Ｃａｐ Ｓｉｔｅ ｃＤＮＡ，Ｈｕｍａｎ Ｌｉｖｅｒ（ＮＩＰＰＯＮ ＧＥＮＥ社製）により、添付の１ＲＣ２ Ｐｒｉｍｅｒ（５’−ｃａａｇｇｔａｃｇｃｃａｃａｇｃｇｔａｔｇ−３’（配列番号：１５））及びＡｐｐｌｉｅｄ Ｂｉｏｓｙｓｔｅｍｓ社製３９２Ａ ＤＮＡ／ＲＮＡシンセサイザーにより合成したＴＧＰ１ Ｐｒｉｍｅｒ（５’−ｔｃｔｔｃａｇｔｔｔｃｃｃｔａａｔｃｃｃ−３’（配列番号：１６））を用いて第１回ＰＣＲを行った。反応混液は、総液量５０μｌにて、ＬＡ ＰＣＲ Ｂｕｆｆｅｒ ＩＩ（Ｍｇ^２＋不含）、２．５ｍＭ ＭｇＣｌ_２、それぞれ２００μＭのｄＡＴＰ、ｄＣＴＰ、ｄＧＴＰ及びｄＴＴＰ（以上宝酒造社製）を１μｌ：Ｃａｐ Ｓｉｔｅ ｃＤＮＡ Ｈｕｍａｎ Ｌｉｖｅｒ，０．５μＭ １ＲＣ２ Ｐｒｉｍｅｒ（以上ＮＩＰＰＯＮ ＧＥＮＥ社製）、ならびに０．５μＭ ＴＧＰ１ Ｐｒｉｍｅｒを含むものとした。ＰＣＲは、熱変性９５℃にて２０秒、アニーリング６０℃にて２０秒、伸長反応７２℃にて２０秒を３５サイクル、また繰り返し反応前に熱変性９５℃にて５分、最後に伸長反応７２℃にて１０分を含むプログラムで行った。第１回ＰＣＲ終了後、ｎｅｓｔｅｄ ＰＣＲを行った。第１回ＰＣＲ産物１μｌを鋳型とし、プライマーは添付の２ＲＣ２ Ｐｒｉｍｅｒ（５’−ｇｔａｃｇｃｃａｃａｇｃｇｔａｔｇａｔｇｃ−３’（配列番号：１７））及び合成ＴＧＰ２ Ｐｒｉｍｅｒ（５’−ｃａｔｔｃｔｔｇａｃａａａｃｔｔｃａｔａｇ−３’（配列番号：１８））（ＴＧＰ１ Ｐｒｉｍｅｒと同様にして合成したもの）を用い、第１回ＰＣＲと同様の反応組成、プログラム（但し、サイクル数は２５サイクル）で行った。以上のＰＣＲ反応は宝酒造社製ＴａＫａＲａ ＰＣＲ Ｔｈｅｒｍａｌ Ｃｙｃｌｅｒ ４８０により行った。得られたＰＣＲ産物をアガロースゲル電気泳動により確認後、バンドをゲルより切り出し、−８０℃，１０ｍｉｎ．凍結し、１５０００ｒｐｍ，１０ｍｉｎ．遠心分離後、上清をエタノール沈澱することにより精製した。

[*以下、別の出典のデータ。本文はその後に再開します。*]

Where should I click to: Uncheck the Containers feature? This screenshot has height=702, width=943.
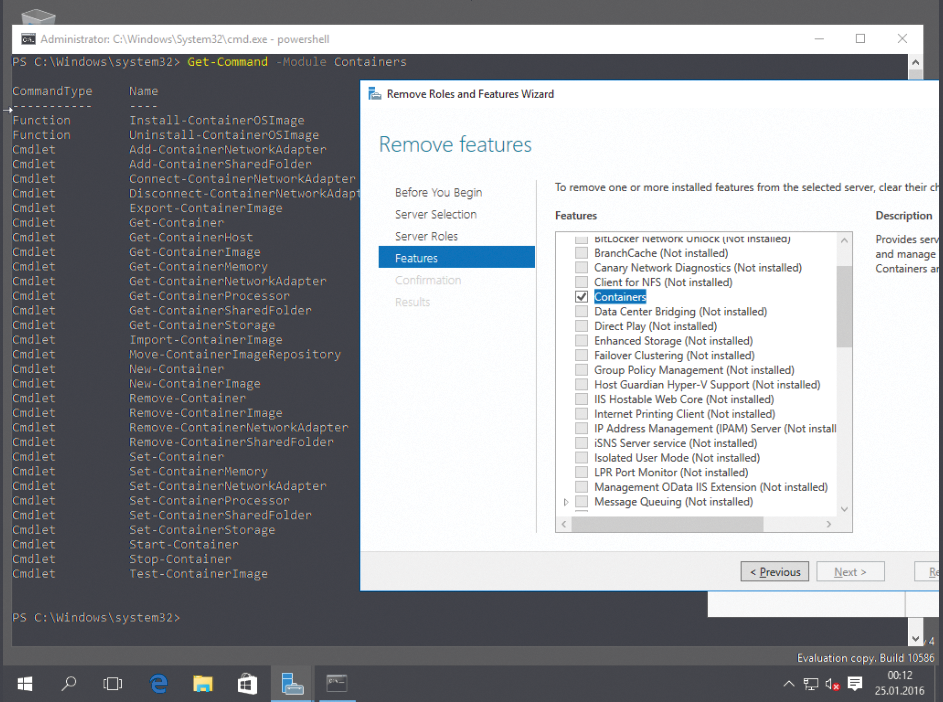click(x=581, y=296)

精製したＤＮＡ断片は、Ｎｏｖａｇｅｎ社製ｐＴ７Ｂｌｕｅ Ｖｅｃｔｏｒに組み込み、このベクターをコンピテントセルＸＬ１−Ｂｌｕｅ細胞に形質転換した。形質転換体をＬＢ培地（１００μｇ／ｍｌアンピシリン）で培養し、アルカリＳＤＳ法によりプラスミドを抽出し、Ｐｈａｒｍａｃｉａ社製ＡｕｔｏＲｅａｄ Ｓｅｑｕｅｎｃｉｎｇ Ｋｉｔ及びＡ．Ｌ．Ｆ．ＤＮＡ Ｓｅｑｕｅｎｃｅｒで塩基配列の決定を行った。プライマーはＡｕｔｏＲｅａｄ Ｓｅｑｕｅｎｃｉｎｇ Ｋｉｔ添付のＭ１３ Ｕｎｉｖｅｒｓａｌ Ｐｒｉｍｅｒ（配列番号：７）及びＭ１３ Ｒｅｖｅｒｓｅ Ｐｒｉｍｅｒ（配列番号：８）を用いた。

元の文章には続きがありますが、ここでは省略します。